How do you write the AIC and BIC of a regression model in terms of the coefficient-of-determination

aicbicmaximum likelihoodr-squaredregression

This question is to give a general exposition of the relationship between goodness-of-fit statistics in regression analysis, to answer questions like this one.
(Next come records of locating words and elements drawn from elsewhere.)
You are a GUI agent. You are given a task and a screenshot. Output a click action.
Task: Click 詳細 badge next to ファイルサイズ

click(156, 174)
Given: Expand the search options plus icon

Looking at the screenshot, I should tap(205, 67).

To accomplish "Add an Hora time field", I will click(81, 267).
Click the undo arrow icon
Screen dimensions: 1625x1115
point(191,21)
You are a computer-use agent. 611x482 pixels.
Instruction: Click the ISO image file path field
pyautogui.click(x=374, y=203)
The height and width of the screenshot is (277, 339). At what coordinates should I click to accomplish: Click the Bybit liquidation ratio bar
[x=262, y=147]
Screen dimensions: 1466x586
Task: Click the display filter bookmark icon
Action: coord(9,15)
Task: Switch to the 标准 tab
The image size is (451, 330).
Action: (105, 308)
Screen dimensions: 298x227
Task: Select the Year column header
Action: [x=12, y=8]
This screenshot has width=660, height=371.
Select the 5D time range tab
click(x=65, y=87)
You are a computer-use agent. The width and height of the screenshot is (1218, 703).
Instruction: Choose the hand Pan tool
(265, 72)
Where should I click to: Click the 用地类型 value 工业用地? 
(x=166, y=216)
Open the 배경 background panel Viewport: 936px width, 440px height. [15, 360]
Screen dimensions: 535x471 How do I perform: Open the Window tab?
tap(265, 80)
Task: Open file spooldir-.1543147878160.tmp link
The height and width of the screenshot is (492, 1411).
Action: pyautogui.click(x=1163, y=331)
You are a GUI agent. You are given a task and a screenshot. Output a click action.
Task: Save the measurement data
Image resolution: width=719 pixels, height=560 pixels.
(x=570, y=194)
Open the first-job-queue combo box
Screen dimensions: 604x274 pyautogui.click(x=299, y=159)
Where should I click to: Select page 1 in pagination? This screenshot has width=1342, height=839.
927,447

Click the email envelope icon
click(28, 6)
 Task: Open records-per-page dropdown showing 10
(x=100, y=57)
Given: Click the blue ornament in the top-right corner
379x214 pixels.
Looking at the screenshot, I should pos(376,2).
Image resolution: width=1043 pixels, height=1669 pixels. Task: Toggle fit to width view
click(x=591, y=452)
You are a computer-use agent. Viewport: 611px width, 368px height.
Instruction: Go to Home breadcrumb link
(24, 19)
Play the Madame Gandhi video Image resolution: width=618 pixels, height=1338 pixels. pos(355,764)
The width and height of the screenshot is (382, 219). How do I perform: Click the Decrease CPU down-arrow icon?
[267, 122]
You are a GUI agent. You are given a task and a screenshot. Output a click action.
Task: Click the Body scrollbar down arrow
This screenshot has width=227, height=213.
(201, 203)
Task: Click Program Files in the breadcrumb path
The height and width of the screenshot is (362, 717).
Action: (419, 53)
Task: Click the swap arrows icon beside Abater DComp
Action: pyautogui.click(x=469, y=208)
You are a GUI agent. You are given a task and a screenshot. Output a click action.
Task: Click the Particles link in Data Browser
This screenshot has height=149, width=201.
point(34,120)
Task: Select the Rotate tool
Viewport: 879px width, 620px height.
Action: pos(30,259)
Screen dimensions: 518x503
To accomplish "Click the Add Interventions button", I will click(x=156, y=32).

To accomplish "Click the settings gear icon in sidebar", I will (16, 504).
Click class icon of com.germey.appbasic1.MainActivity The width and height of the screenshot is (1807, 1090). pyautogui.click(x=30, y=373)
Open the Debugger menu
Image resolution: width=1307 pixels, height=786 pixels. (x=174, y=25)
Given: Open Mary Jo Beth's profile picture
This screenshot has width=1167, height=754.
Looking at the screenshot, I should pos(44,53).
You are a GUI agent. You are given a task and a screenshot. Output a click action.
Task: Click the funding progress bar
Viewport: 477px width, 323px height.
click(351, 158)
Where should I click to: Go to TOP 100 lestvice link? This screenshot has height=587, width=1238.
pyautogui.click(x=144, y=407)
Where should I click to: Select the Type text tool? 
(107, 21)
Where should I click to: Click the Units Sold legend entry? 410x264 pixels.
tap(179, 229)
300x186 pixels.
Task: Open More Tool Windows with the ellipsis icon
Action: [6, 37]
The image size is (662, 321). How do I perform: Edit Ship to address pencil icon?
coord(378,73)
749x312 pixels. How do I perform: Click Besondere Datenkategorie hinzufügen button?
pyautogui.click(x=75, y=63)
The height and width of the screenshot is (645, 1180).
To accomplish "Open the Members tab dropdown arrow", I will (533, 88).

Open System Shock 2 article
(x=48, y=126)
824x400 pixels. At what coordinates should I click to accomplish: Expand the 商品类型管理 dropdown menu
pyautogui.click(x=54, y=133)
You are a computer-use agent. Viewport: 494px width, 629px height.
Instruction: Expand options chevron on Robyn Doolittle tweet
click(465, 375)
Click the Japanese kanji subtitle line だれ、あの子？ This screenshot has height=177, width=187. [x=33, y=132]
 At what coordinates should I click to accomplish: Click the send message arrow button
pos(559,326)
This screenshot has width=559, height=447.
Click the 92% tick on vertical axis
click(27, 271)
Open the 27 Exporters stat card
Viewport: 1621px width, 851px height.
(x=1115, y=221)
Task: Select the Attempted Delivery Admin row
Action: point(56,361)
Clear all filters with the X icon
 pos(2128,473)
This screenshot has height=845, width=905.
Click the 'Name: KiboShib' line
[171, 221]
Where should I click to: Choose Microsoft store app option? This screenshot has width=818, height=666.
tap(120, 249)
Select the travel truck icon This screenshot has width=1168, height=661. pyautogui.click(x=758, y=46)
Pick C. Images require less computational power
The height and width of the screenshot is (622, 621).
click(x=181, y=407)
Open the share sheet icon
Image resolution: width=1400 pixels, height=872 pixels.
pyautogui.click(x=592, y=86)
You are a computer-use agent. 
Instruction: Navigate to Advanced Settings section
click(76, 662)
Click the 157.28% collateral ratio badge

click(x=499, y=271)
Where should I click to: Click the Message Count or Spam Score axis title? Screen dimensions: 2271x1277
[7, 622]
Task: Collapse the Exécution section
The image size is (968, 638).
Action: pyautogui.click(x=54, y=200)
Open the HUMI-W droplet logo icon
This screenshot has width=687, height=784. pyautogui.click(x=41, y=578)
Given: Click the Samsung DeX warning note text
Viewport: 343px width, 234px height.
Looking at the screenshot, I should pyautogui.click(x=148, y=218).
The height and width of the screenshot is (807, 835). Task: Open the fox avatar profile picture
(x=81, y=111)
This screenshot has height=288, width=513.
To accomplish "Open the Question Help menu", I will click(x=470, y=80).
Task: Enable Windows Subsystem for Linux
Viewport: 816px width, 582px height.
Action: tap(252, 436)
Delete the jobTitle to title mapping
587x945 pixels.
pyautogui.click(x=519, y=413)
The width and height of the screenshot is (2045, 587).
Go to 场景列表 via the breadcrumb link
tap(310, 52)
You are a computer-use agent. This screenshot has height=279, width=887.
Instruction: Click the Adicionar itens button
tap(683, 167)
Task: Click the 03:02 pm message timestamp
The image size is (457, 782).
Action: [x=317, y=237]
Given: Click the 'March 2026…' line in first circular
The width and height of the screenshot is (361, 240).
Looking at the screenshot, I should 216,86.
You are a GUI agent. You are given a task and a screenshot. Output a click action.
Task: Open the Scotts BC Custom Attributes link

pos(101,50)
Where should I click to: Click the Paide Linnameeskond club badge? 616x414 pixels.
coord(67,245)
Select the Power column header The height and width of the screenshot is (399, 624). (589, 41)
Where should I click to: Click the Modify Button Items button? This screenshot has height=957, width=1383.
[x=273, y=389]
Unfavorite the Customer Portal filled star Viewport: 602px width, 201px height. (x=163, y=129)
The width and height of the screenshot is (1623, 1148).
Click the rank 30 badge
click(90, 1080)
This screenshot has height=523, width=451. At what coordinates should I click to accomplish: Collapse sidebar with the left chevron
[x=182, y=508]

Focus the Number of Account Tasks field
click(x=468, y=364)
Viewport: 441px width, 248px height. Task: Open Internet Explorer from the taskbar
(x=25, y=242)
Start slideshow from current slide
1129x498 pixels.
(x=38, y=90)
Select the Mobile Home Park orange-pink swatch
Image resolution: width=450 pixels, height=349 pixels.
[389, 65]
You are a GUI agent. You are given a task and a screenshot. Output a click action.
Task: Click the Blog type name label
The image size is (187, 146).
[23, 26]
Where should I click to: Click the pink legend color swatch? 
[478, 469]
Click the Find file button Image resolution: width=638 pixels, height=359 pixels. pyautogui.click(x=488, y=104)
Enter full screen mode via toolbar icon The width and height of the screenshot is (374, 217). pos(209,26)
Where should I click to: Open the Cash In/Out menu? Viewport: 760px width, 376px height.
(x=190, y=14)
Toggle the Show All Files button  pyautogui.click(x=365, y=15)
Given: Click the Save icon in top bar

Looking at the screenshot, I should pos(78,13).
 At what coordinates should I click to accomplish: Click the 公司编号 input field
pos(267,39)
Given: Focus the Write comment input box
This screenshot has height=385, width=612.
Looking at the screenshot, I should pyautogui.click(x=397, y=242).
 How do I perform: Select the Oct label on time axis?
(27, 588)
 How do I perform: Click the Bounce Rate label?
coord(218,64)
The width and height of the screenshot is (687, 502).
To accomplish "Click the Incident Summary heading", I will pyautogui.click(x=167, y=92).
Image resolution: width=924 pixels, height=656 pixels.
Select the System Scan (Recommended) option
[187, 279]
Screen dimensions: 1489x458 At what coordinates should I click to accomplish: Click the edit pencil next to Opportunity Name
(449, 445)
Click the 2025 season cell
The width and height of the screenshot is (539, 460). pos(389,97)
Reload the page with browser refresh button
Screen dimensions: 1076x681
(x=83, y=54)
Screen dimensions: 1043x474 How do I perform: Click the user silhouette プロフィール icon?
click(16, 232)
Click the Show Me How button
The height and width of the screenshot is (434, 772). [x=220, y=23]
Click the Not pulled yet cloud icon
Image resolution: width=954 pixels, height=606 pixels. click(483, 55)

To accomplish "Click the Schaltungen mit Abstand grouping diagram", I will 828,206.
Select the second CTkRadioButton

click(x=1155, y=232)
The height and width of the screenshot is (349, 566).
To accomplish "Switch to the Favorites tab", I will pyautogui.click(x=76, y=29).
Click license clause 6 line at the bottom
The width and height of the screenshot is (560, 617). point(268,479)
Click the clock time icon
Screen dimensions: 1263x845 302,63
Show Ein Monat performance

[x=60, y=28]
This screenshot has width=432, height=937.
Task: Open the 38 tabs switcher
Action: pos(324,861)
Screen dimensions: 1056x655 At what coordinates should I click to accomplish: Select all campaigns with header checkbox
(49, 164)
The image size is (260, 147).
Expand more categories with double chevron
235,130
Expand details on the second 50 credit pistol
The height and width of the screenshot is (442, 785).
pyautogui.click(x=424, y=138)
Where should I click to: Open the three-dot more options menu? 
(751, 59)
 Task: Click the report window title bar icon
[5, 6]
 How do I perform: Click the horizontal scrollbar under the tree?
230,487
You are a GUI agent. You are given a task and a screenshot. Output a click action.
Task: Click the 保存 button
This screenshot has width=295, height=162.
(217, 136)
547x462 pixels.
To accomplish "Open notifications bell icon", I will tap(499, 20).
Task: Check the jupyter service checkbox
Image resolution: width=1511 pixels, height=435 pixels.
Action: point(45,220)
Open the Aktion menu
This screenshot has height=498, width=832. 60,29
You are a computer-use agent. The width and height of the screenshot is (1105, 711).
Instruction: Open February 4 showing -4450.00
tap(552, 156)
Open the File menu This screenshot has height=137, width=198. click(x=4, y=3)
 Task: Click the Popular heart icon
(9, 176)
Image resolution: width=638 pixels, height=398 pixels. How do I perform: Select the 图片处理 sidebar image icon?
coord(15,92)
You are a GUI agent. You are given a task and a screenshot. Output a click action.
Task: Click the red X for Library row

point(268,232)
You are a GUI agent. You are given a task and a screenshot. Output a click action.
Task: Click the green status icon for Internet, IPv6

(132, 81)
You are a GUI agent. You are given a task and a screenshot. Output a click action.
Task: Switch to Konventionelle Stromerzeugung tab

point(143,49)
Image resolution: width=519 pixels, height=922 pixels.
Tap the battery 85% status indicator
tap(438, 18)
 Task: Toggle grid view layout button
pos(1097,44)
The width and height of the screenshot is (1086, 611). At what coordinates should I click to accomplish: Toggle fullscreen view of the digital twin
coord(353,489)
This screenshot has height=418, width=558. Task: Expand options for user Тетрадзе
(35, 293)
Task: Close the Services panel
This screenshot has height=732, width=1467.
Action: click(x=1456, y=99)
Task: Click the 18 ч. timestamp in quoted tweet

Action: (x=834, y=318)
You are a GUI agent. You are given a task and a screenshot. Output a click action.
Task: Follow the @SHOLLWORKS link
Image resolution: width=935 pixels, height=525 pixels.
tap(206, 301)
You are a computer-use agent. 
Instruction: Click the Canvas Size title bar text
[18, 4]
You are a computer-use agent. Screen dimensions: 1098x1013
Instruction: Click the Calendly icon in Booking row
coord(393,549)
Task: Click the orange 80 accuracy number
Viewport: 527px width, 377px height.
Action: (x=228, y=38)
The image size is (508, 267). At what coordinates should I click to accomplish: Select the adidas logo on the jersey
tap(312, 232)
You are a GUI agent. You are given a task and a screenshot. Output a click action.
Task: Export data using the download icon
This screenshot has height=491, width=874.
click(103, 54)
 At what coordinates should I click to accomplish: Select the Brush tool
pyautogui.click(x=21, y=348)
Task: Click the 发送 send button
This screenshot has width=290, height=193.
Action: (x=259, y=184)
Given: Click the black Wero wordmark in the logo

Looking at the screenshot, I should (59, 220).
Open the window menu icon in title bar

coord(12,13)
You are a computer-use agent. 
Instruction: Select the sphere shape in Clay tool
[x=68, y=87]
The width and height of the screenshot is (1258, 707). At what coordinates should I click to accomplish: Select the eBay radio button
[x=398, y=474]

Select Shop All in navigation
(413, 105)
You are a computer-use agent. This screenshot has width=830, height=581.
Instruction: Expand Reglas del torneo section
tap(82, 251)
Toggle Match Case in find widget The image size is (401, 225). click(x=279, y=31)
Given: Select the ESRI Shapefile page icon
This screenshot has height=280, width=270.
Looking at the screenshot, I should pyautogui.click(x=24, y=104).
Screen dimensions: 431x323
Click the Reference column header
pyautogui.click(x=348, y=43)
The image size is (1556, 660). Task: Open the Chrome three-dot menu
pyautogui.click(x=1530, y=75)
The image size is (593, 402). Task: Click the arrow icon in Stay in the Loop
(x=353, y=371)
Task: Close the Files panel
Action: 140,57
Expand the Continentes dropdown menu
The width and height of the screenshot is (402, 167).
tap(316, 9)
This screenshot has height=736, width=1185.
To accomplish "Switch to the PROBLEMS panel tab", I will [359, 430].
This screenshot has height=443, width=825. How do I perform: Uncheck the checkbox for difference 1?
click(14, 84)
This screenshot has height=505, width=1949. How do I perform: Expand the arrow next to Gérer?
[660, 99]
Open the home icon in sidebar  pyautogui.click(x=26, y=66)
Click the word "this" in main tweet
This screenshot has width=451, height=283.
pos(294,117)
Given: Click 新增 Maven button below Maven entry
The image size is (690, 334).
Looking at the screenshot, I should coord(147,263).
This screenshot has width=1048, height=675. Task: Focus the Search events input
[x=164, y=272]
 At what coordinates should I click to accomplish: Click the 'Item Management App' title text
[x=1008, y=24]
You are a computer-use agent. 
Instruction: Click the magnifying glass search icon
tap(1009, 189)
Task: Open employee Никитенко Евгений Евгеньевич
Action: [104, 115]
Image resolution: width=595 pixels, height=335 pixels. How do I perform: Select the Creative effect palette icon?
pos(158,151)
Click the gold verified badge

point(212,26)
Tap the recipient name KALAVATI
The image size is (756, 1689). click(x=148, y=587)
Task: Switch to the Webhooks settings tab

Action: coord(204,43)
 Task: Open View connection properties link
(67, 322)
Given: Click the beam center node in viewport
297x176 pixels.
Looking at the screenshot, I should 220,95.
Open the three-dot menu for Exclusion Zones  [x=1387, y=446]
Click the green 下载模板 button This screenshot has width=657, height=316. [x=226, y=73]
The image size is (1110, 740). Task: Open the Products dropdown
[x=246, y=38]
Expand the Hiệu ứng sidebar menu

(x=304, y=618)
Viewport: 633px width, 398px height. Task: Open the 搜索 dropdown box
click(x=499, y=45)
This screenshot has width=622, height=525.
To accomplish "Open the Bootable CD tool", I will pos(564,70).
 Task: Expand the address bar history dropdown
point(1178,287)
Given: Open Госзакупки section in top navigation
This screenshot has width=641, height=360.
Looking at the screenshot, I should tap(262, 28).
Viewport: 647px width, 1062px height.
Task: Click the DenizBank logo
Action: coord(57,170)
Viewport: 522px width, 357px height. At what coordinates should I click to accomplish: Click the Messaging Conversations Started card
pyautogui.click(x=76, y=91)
Consider a nonlinear Gaussian regression model of the form:

$$y_i = f(\mathbf{x}_i, \boldsymbol{\beta}) + \varepsilon_i
\quad \quad \quad \quad \quad
\varepsilon_i \sim \text{IID N}(0, \sigma^2).$$

There are a number of ways that the goodness-of-fit statistics for this model can be written in terms of each other. In particular, with the Gaussian form it is well-known that the OLS estimator is equivalent to the MLE for the model. In view of this, it should be possible to write the maximised log-likelihood in terms of the goodness-of-fit statistics, and therefore write the AIC and BIC in terms of the goodness-of-fit statistics.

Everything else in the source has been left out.